Saturday 1 October 2011

Day 61: Saturday 1st October 2011. Chiminovo to Plod Did


I decide to make the most of being up early and go across the road to get a coffee and make an early start. When I see the price and the quality and the size of the coffee I order another. This causes a bit of a mix up and I end up with three. It just seems easier to take all three and I neck em down one after the other. What happens next must to an onlooker resemble a cartoon fight when the furious ball of bodies whirrs around with various legs and arms poking out at all angles. I tear through the packing and before I know it, I'm washing some clothes in a tap and I'm off. With the extra caffeine and no sleep my plan is to ride as fast as I can for as long as I can then stop at the next town or collapse in a heap. I end up doing both at Pazardzhik. Thankfully I take refuge in a cake shop with wifi and do some computery things until I start to nap. The nap is a pretend one cos I'm wired with coffee and I go in search of food. A chips and meat kebab is ordered and I feel a bit more alive. I plod on to Plovdiv. Around 5.30 I reach the outskirts. The road here has been quite uneventful save for the vineyards. The owners (presumably) are selling grapes in huge bin bags by the side of the road. What looks to be happening is someone will come along, try the grapes, strike up a deal and buy a whole load. I'm assuming to sell on or make wine from.

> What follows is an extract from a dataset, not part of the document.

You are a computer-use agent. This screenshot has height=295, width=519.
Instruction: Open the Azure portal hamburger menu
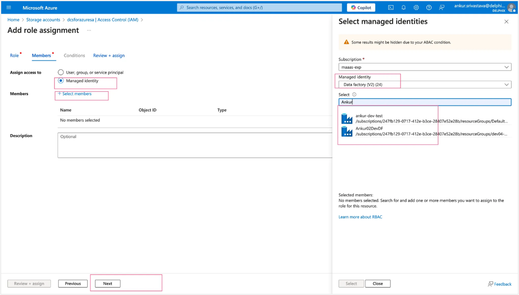pyautogui.click(x=9, y=7)
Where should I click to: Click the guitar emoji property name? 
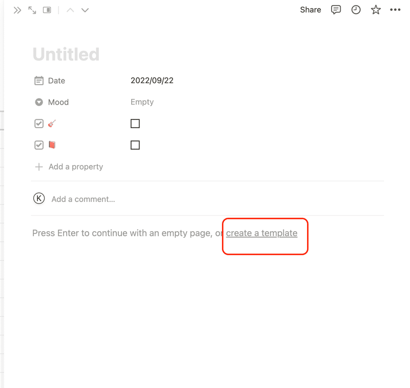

Utterly exhausted and making no logical sense I decide to try and explore Plovdiv; Bulgaria's second biggest city. Then I'll get out the other side and find a camp. UTTER FAIL! After 5 minutes I ask in a hotel the cost for the night: too dear. The next one says 50lev about £22 and they show me the room. No dogs, no clubs, a big bed and for once the most important thing: a lovely bathroom. A proper shower or wash has not been had since Belgrade and my clothes could do with a proper wash too. I whip the bike and all the luggage up one flight of stairs and jump in the shower. I'm magically revived and head off into town without the bike. The receptionist has suggested a concert to go to, so after a few travellers and another kebab I find the church and take a pew (literally). Apparently the musicians are all Bulgarians who have done well for themselves getting together for a bit of a bash. It's mainly classical faves rather than Bulgarian music and whilst the setting is nice, I leave half way through in search of some gypo music. I dont find any and retire to the hotel nicely tired. Then disaster strikes. In 2 months of cycling, rabid dogs, dodgy roads, worse tracks and camping in woods, rubble, roads and rivers I give myself the worst injury so far. I cut myself on the step into the bathroom. The edging they have used is razor sharp and splits my big toe wide open, blood gushing everywhere. HOTELS ARE DANGEROUS! Dont use them:)
I mop up the blood and for the first time most of the contents of my small first aid kit are actually needed. I fall asleep watching Bulgarian folk music MTV.